I consider both of these books to be good reads, especially if you are a physician and have had no exposure to thinking about the diagnostic process.  Both authors have their own ideas about what occurs and there is a lot of overlap. Both authors have the goal of stimulating discussion and analysis of how physicians think and educating the general public about it. Physicians will probably find Groopman a faster and more relatable text. Physicians may find the references and vocabulary used in Montgomery to be less recognizable. I would encourage any physician who is responding to initiatives to change the medical curriculum or critique it to read Montgomery’s book and work through her criticisms.  Both books have excellent references and annotations listed by the chapter for further reading. Non-physicians especially patients who are working with physicians on difficult problems may benefit from Groopman’s tips on how to keep those conversations focused and relevant.  As a psychiatrist who is sensitive to attacks (even philosophical ones) from many places – you may find my criticism of Montgomery’s work to be too rigorous. I tried to keep that criticism down to a level that could be contained in a blog post.  I encourage a reading of her book and formulating your own opinions. It is an excellent scholarly work.

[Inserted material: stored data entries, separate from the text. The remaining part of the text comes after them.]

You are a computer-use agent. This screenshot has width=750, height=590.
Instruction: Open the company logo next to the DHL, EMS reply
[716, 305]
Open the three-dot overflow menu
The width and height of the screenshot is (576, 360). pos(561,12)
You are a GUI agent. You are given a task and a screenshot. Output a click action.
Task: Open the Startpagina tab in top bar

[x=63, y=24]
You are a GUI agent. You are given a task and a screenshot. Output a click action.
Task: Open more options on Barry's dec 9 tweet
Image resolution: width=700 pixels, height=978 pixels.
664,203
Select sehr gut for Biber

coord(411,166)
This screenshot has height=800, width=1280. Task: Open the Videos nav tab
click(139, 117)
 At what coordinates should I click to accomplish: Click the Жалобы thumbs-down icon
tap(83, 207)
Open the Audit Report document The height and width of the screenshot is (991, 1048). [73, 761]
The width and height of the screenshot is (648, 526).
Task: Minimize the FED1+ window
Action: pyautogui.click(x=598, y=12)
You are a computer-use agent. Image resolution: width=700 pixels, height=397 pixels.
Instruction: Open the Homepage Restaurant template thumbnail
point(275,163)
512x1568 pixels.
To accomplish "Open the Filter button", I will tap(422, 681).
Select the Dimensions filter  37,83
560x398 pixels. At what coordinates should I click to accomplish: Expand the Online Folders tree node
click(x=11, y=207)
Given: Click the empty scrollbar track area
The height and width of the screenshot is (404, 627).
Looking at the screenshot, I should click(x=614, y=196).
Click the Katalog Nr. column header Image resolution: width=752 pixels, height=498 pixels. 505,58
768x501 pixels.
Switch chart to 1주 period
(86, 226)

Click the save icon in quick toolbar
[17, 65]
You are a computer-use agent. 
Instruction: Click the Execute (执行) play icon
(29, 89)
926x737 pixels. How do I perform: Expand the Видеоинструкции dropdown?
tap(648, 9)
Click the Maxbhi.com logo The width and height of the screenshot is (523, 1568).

Finally, the area of expertise in medicine and the associated clinical judgment of experts is still a current research topic.  The research has gone from basic experiments about who can properly diagnose a rash or diabetic retinopathy to a clear look at brain systems responding during that process. Those changes have occurred over the past 30 years. At the descriptive level it remains important to be aware of the possible cognitive biases and what can be done to overcome them.

 

George Dawson, MD, DFAPA

 

References:

1:  Groopman J.  How Doctors Think. Houghton Mifflin Company, New York, 2008.

2:  Montgomery K.  How Doctors Think. Oxford University Press, New York, 2006.

3:  Kassirer JP, Kopelman RI.  Learning Clinical Reasoning. Williams and Wilkens, Baltimore, 1991.

4:  Sox HC, Blat MA, Higgins MC, Marton KI.  Medical Decision Making. Butterworths, Boston, 1988.

5:  Hossenfelder S.  The End of Reductionism Could Be Nigh. Or Not.  Nautilus June 18,2021 (accessed on June 18, 2021) https://nautil.us/blog/the-end-of-reductionism-could-be-nigh-or-not

6:  Hibbert KA, Goiffon RJ, Fogerty AE. Case 18-2021: An 81-Year-Old Man with Cough, Fever, and Shortness of Breath. N Engl J Med. 2021 Jun 17;384(24):2332-2340. doi: 10.1056/NEJMcpc2100283. PMID: 34133863.